Output, word for word, every line from the line with "You are a computer-use agent. Viewport: 696px" through the final line of the data below.

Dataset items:
━━━━━━━━━━

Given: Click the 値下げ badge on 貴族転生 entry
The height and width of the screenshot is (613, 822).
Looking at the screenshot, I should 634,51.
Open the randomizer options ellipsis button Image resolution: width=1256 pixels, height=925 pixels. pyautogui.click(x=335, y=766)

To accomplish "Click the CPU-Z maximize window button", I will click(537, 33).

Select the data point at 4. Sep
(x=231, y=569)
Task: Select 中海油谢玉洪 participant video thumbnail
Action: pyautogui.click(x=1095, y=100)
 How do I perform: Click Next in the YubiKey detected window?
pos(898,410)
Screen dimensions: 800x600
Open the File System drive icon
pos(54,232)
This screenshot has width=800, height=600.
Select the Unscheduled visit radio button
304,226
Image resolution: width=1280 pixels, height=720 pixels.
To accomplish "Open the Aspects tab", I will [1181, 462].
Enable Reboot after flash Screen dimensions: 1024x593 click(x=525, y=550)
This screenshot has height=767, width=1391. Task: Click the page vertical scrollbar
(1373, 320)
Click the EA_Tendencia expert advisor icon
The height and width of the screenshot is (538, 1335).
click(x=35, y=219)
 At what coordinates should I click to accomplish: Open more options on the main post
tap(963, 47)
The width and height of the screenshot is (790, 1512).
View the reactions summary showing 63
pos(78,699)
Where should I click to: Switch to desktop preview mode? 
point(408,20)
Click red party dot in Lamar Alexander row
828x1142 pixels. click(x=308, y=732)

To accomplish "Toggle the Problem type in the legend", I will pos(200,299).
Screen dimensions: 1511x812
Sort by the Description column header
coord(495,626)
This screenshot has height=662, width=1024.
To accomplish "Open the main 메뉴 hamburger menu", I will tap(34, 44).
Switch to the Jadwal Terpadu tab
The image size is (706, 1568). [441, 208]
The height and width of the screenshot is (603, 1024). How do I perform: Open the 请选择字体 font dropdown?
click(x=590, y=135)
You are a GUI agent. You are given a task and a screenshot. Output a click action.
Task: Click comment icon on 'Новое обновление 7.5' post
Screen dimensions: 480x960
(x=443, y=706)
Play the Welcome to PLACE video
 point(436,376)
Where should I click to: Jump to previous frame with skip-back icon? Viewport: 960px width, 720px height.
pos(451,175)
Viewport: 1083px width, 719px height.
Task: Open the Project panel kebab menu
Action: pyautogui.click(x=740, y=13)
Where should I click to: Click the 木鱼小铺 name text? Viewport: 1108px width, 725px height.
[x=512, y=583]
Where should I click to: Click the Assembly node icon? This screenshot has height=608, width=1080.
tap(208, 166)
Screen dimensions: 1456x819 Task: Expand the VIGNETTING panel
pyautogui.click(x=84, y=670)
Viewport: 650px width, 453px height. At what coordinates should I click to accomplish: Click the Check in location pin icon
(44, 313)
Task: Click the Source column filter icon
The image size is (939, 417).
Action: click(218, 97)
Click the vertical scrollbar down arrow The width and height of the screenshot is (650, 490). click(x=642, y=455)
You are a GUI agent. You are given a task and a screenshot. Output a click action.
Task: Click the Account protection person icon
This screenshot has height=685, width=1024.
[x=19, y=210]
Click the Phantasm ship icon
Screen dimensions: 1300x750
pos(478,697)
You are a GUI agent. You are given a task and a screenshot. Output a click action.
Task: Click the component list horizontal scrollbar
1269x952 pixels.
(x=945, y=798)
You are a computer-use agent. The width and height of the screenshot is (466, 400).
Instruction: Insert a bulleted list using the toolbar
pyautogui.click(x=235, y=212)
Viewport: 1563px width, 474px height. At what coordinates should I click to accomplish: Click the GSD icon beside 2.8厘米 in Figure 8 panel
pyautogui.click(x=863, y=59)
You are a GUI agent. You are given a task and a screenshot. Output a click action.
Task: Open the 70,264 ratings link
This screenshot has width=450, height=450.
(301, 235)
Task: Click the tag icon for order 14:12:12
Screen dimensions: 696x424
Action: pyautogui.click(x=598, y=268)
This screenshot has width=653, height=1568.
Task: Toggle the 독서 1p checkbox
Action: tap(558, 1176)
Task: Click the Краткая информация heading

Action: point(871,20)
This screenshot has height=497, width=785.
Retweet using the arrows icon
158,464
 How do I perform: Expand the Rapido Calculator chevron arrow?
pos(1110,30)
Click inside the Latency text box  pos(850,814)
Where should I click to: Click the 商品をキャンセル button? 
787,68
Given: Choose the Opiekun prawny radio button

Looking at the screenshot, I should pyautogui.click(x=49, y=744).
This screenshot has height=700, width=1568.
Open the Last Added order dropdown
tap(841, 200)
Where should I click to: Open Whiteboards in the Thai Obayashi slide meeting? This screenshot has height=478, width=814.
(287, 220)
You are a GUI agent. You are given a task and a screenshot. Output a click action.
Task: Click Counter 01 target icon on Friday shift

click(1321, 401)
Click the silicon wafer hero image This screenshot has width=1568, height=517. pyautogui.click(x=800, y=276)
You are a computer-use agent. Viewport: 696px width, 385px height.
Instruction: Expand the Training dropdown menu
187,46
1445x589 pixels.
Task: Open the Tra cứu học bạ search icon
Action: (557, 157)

━━━━━━━━━━

▶ _Solution to the exercise_:
You are a computer-use agent. Viewport: 696px width, 385px height.
Instruction: Expand the Training dropdown menu
187,46
1445x589 pixels.
Task: Open the Tra cứu học bạ search icon
Action: (557, 157)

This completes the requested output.